## Given text
· · · · ·
What was the reception like?

In Chicago we got a whole group of people that had never been to the theater before, from the recovery community. It was heartening, especially the Q&As afterwards. They were so grateful to have something to come to that spoke to them. We had to close early because of the Omicron-Covid thing, so I was so overjoyed when I found out we were going to bring it here. I love going into it now and discovering why it means something to me. I think projects come into your life for a reason and parts come back for a reason.

You spend a lot of time onstage listening to the other characters tell their stories. How challenging is that?

I love that. I feel very fortunate that when I first started becoming serious [about acting], the focus was on ensemble theater. It’s not about one person standing out, it’s about, how do we help everyone be their best and how do we collectively tell this story? That has been part of how I approach anything. This is so rich in that, and it’s good to ask yourself, “What new thing can I discover tonight? What new thing can I bring to life?” And just appreciate the people. I think everyone’s doing great work.

You address the audience quite a bit. What kind of connection do you forge with them?

There are times when I look out, and it happened twice the other night, where I’m saying a line about committing myself fully to recovery and I met eyes with a man in the front row and he just was silently nodding. Then at the end [when I say] the line, “I know how thin the ice is I walk on every day,” a young woman was nodding along with me. You just feel embraced. You have no idea what message is being sent out and how it’s helping them or fortifying them.

Dan Butler, Portia, and Samantha Mathis appear in Another Shot off-Broadway.
(© Joan Marcus)

You said some things move you now that maybe didn’t a few years ago. Can you give an example or is it hard to pinpoint?

There are many things. Some I’ll probably keep to myself. But we had a close young friend that committed suicide this summer and never shared the anxiety that was going on inside. And he struggled with alcohol and felt he couldn’t get through any situation without it. So his memory is with me often. The place we live in New York City, we have paintings on the wall from a gentleman, Jeff Cahill, who was a wonderful actor and artist, and he drank himself to death. I’m so grateful I have these pieces of art — his life, his energy is in these paintings.

Your Frasier character, Bulldog, was quite the womanizer in his day. How did you feel about playing him again in the Paramount+ revival?

It was a lot of fun and very rich. I had just done a production of Tuesdays With Morrie in Dublin earlier this year and I discovered Frasier is really popular over there, multi-generationally. During the pandemic the younger generation just started watching the old program. They would ask me questions: “Were you disappointed you weren’t on the reboot?” And I would answer, “I never expected to be, but if I went back I would be very interested in how this character has fared with the #MeToo movement. Did he have any 180-degree turn?” I got back and then got this offer to do it and it was a great reunion.
· · · · ·
## Prompt 1
Answer these questions from the interview:
(a) What community did many of the first-time theatergoers in Chicago come from?
(b) What line was the young woman nodding along to?
(c) In what city did the production of Tuesdays With Morrie take place?
## Prompt 2
Extract the passage from the interview that begins at the words "You said some" and stops after "the Paramount+ revival?".
You will not need the stored rows for this work.

## Stored records
· · · · ·
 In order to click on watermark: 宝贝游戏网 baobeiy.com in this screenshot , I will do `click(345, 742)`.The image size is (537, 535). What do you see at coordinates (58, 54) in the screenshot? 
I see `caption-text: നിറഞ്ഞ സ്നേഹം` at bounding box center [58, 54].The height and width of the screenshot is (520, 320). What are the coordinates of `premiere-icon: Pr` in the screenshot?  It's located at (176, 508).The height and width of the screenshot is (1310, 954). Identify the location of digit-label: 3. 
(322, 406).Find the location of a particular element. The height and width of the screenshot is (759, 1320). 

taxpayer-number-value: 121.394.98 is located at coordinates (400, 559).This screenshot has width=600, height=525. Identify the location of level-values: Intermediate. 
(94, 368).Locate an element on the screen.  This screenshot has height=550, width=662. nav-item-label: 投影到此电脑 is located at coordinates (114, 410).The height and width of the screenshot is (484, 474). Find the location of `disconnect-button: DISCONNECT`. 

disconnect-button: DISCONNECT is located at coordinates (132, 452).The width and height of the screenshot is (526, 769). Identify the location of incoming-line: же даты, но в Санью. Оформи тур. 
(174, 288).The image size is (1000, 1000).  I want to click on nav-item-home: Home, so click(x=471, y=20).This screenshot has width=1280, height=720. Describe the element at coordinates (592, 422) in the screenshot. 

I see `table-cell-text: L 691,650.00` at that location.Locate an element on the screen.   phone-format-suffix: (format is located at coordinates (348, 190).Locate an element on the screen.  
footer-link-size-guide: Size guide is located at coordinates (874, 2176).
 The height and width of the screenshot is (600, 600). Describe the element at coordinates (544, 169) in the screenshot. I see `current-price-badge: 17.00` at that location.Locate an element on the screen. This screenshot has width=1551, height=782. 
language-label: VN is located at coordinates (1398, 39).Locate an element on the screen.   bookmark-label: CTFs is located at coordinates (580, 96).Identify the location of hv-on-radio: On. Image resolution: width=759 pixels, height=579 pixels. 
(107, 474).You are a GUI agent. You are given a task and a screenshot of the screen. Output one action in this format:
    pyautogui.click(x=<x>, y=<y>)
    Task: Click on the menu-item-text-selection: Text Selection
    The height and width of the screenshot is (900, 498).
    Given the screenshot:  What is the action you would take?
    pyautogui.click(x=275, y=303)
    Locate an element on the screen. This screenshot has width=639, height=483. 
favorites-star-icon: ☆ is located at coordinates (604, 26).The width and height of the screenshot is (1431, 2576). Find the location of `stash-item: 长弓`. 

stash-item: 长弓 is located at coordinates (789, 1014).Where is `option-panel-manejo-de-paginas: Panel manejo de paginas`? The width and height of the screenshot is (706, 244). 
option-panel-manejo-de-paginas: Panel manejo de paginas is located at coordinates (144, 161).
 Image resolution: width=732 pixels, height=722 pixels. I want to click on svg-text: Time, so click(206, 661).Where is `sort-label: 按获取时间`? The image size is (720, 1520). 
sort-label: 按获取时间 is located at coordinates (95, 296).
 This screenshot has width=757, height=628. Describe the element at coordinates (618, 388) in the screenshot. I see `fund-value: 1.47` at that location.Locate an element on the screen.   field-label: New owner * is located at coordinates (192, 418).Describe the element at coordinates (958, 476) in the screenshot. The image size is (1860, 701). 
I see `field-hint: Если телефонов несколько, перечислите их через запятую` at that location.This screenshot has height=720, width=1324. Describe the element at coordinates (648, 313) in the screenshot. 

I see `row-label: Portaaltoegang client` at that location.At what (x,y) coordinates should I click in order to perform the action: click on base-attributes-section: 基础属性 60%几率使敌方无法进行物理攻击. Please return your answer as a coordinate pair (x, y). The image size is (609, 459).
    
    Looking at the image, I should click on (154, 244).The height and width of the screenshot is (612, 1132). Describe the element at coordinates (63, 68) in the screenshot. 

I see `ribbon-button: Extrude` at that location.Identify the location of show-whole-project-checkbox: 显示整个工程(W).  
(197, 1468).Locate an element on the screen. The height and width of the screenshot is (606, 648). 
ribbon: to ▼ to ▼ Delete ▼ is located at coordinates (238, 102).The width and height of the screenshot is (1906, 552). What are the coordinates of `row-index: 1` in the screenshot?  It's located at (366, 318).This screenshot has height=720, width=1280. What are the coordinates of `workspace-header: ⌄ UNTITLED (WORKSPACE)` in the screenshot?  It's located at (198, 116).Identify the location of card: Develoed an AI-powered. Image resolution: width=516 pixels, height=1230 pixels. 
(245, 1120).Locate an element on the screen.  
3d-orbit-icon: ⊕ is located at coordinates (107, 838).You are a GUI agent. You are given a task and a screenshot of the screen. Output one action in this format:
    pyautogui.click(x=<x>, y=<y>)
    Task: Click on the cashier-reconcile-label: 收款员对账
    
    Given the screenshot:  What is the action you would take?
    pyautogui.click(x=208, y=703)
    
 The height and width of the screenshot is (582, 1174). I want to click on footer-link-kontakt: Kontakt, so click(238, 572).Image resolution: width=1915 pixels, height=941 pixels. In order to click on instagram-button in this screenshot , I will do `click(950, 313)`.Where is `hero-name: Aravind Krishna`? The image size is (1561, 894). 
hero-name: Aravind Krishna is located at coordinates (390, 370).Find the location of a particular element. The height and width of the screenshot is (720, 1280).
· · · · ·
## Task output 1
(a) The recovery community.
(b) "I know how thin the ice is I walk on every day."
(c) Dublin.

## Task output 2
You said some things move you now that maybe didn’t a few years ago. Can you give an example or is it hard to pinpoint?

There are many things. Some I’ll probably keep to myself. But we had a close young friend that committed suicide this summer and never shared the anxiety that was going on inside. And he struggled with alcohol and felt he couldn’t get through any situation without it. So his memory is with me often. The place we live in New York City, we have paintings on the wall from a gentleman, Jeff Cahill, who was a wonderful actor and artist, and he drank himself to death. I’m so grateful I have these pieces of art — his life, his energy is in these paintings.

Your Frasier character, Bulldog, was quite the womanizer in his day. How did you feel about playing him again in the Paramount+ revival?